We organized two study visits – to the Finnish Food Safety Authority Evira and to the Food Safety Authority of Ireland – for staff of Moldova’s Ministry of Agriculture and Food Industry, Food Safety Agency and national food safety experts. Here are two countries whose food safety monitoring and control systems are both efficient and highly effective. Observing their operations first-hand was extremely valuable in helping Moldova visualize its own objectives.
It is essential that monitoring and control take place all along the food chain, and that data collected along the food chain is analyzed together with data from public health surveillance. But equally important is that the food control authorities assume and perform new functions for increasing compliance. Examples of this would be: issuing explanatory briefs on new food safety legislation, providing consultations and training for food business operators, and raising consumer knowledge of how to properly handle food in the home in order to prevent food poisoning.

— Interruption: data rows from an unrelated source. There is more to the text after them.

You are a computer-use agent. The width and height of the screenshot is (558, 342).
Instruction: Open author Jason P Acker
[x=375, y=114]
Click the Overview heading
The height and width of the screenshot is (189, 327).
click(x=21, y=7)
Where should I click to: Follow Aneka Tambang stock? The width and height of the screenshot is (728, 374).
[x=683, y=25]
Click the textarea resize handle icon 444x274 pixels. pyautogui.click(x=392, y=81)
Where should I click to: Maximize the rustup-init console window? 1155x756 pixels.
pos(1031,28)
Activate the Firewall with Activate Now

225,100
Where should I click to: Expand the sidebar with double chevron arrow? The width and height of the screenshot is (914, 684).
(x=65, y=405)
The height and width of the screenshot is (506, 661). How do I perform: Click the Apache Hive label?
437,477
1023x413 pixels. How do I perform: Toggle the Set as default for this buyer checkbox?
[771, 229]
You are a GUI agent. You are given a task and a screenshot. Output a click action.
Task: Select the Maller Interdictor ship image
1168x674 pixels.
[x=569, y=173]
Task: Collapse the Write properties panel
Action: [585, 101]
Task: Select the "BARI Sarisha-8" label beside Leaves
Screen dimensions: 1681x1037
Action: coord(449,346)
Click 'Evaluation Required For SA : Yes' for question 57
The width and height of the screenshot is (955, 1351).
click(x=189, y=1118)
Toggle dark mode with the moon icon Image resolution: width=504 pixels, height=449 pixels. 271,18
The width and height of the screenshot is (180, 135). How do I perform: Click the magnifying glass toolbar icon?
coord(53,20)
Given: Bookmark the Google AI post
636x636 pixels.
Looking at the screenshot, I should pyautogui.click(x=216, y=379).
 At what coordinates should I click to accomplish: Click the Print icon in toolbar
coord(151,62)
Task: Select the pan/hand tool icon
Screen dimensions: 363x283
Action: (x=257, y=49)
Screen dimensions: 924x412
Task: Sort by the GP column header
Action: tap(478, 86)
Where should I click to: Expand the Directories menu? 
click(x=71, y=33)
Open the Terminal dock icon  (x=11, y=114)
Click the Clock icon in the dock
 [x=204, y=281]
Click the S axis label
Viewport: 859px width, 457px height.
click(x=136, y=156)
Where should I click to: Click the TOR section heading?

What has the project in Moldova accomplished?
Safety of food is a longstanding area of FAO work and expertise, due to its relevance for food security, nutrition, food losses and waste, economic growth, environmental impact, and responsible use of natural resources. Therefore countries are keen to have the support from FAO to strengthen their food control systems at various levels – systemic, institutional, enterprise and individual.
Moldova’s food safety agency was established in 2013 as a single food safety control authority along the entire food chain. Along with the Ministry of Agriculture – the main policy maker – this young institution was the project’s main beneficiary. With them, we have worked on better understanding and consistent application of the risk analysis framework for surveillance and inspection, developing policy and regulations, and strengthening the national Codex Alimentarius structures.
One very important product of the project is a comprehensive assessment of the national food control system, following internationally accepted codes and standards, and applying performance criteria developed by FAO in collaboration with the World Health Organization, WHO. A national food safety emergency response plan, and regulations to strengthen the food recall system are under preparation.
Analysis of data collected for the assessment is now under way, and in the coming weeks we should see a preliminary report indicating priority areas that would need to be strengthened as an immediate next step.
We helped with producing two national guides to help convey food safety requirements and good practices to small-scale producers of milk and to food service operators – two food sub-sectors identified at the outset as priority target groups.
Still to come are training courses for veterinary and food safety control inspectors. The slaughterhouses are very important points in the food chain to monitor, as this is where animal health translates into safe food.
The project assisted as well with food safety legal framework, reducing the gap toward nationally established objectives.
What else can be done to ensure that food is safe?
The informal food market is an unresolved problem in all of the post-Soviet countries. To earn a living, many people produce food in their homes and sell it in unauthorized places – on the street, at bus stations, in underground passageways, and so on. This activity is usually forbidden, but it needs to be addressed in a way that preserves people’s livelihoods while ensuring that the food is safe. These informal food producers could organize into associations and become part of the national food safety control system. Countries need guidance and support for this.